▸ **DATASET EXCERPTS**:
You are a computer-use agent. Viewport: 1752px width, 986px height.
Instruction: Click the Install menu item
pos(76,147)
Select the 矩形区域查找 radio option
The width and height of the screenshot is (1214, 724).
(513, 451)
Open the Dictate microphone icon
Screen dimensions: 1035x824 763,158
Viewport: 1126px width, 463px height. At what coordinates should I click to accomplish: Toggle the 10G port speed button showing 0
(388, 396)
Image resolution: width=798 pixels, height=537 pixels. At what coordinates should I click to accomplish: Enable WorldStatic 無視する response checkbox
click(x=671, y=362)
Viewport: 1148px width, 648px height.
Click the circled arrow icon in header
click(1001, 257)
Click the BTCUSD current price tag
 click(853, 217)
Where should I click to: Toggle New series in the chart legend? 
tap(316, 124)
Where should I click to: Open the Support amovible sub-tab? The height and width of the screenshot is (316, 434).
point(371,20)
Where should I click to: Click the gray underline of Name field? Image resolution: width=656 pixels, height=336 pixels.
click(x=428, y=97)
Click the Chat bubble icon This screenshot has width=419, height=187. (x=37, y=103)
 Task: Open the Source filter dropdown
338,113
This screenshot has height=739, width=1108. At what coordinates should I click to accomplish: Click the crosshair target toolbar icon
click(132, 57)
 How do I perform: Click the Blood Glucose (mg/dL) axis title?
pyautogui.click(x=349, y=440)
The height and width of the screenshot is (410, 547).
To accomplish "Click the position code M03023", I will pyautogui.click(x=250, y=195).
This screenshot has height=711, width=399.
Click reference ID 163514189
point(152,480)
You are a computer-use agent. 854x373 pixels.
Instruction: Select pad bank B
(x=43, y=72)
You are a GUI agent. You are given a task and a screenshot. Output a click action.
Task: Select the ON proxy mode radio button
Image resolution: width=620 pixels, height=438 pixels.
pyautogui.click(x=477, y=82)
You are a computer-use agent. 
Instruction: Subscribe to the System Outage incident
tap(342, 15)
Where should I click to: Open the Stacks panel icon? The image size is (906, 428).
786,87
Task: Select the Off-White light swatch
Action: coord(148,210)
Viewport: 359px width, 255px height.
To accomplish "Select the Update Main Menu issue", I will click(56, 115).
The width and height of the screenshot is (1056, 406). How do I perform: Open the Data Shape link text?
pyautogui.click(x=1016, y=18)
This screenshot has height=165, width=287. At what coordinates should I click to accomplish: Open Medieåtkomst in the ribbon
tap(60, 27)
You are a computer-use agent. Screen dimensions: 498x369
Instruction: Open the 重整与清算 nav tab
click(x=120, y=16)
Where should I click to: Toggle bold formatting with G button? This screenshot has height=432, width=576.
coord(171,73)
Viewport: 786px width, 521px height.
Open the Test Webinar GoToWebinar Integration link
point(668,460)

▸ **WHAT NEEDS TO BE DONE**: What lines in the listing contain "radio"? Copy them all.

▸ **WRITTEN REPLY**:
Select the 矩形区域查找 radio option
Task: Select the ON proxy mode radio button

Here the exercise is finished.